» Exercise
An exact copy of every record is needed.

# # # #

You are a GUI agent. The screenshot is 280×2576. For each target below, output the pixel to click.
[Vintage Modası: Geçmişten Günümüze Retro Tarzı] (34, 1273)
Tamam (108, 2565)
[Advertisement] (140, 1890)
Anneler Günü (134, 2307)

# # # #

» Exercise response
You are a GUI agent. The screenshot is 280×2576. For each target below, output the pixel to click.
[Vintage Modası: Geçmişten Günümüze Retro Tarzı] (34, 1273)
Tamam (108, 2565)
[Advertisement] (140, 1890)
Anneler Günü (134, 2307)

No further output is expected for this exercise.